Rapamycin and Regulatory T Cells in Kidney Transplantation
Status:
Completed
Trial end date:
2013-06-01
Target enrollment:
Participant gender:
Summary
The immune system response is mediated by the interaction between the antigen presenting cell
(APC), CD4+ T helper cells (Th) and CD4+ CD25+ regulatory T cells, a subgroup of CD4+ T cell
which express IL-2 receptor (CD25) and the transcriptional factor foxp3. Regulatory T cell
may contribute to the maintenance of tolerance by suppressing the immune response to normal
or tumor associated antigens.
Regulatory T cell emerge from the thymus during ontogenesis and they represent about 10 % of
the peripheral Cd4+ t cells.
Rapamycin is one the most use treatment to prevent renal allograft failure. Differently from
calcineurin inhibitors (cyclosporine and tacrolimus), that inhibit T-cell activation through
the inhibition of calcineurin activation, rapamycin inhibits cellular proliferation by
impairing the progression of the cellular cycle, in particular by interaction with mTOR.
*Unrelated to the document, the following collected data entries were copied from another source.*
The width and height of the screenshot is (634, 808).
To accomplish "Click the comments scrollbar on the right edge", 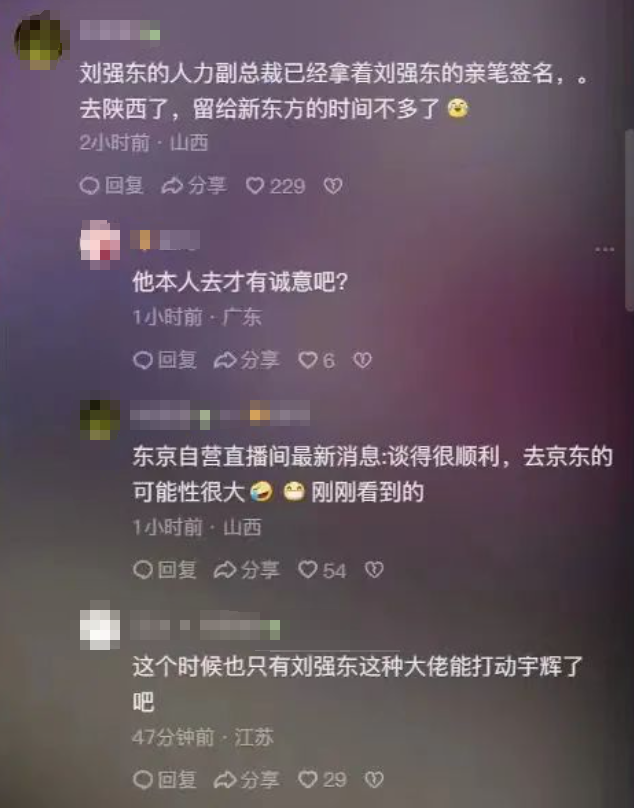I will point(629,220).
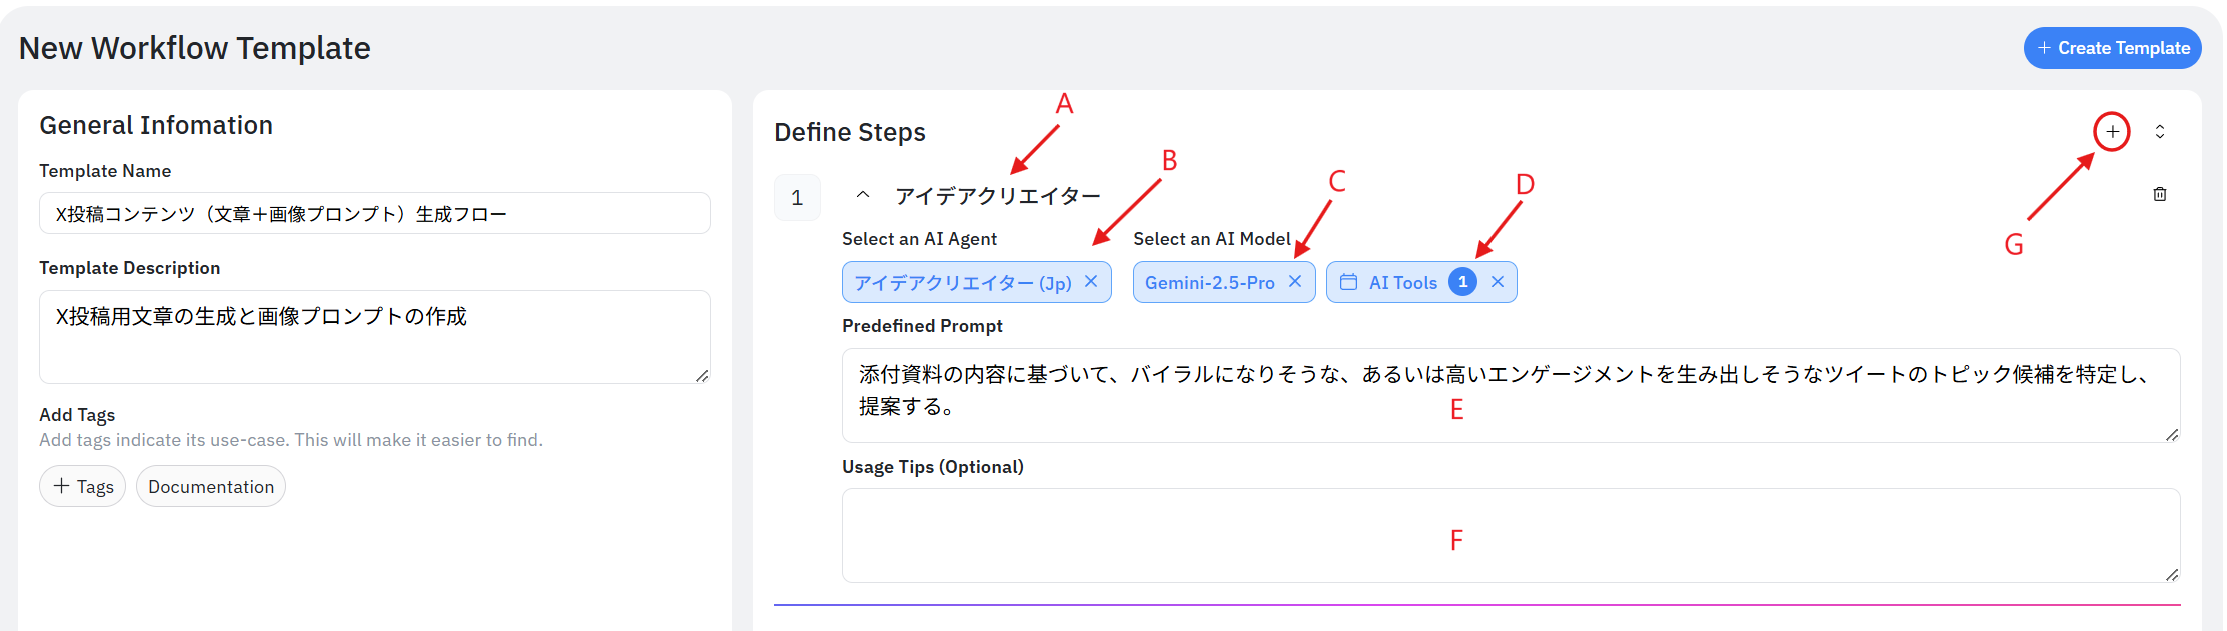Screen dimensions: 2227x631
Task: Open the AI Agent selector chip
Action: [962, 283]

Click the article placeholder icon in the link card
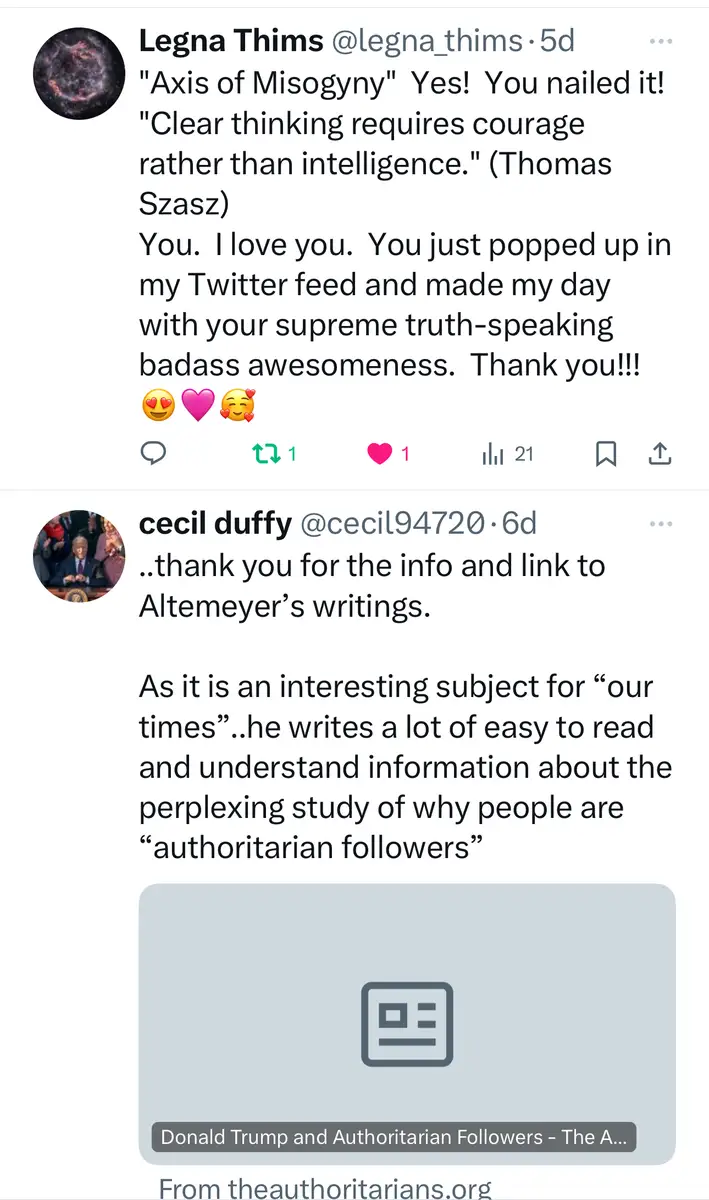(x=407, y=1023)
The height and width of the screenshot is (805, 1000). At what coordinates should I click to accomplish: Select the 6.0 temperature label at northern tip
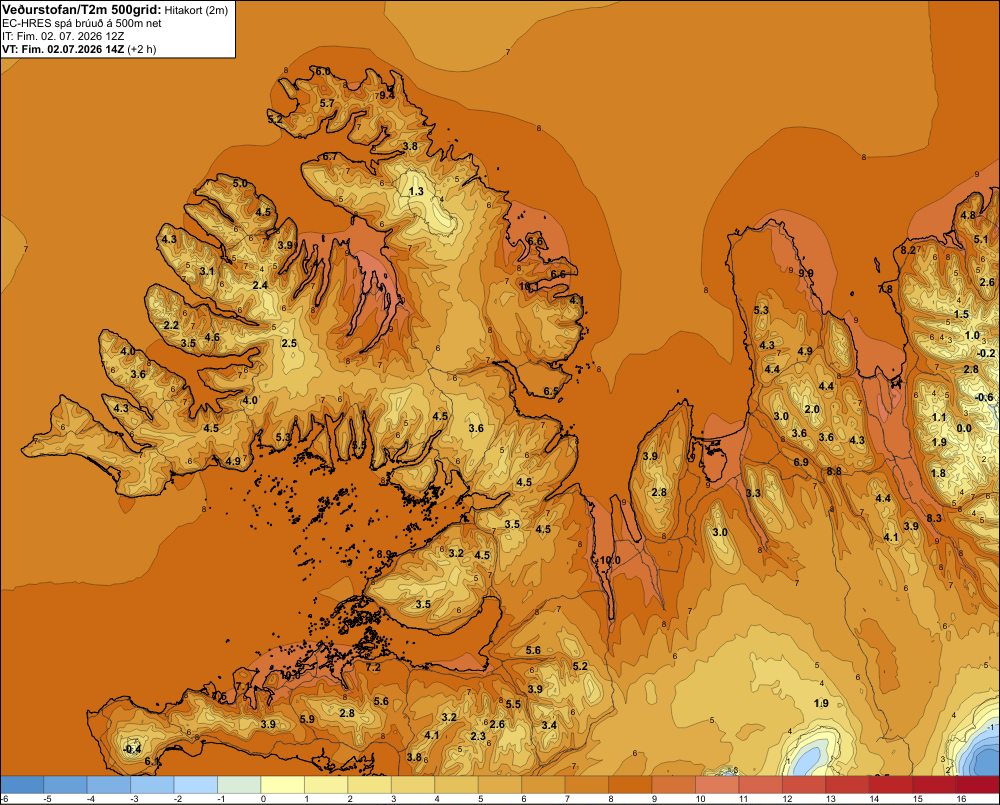[323, 71]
Recently Battaglia et al. have demonstrated a Treg amplification in murine CD4+ lymphocytes
treated with rapamycin in vitro.
Aim of the study is to evaluate the effect of different immunosuppressive regimens on
regulatory T cell and to verify the hypothesis that rapamycin may induce tolerance in kidney
transplanted patients, more than cyclosporine treatment.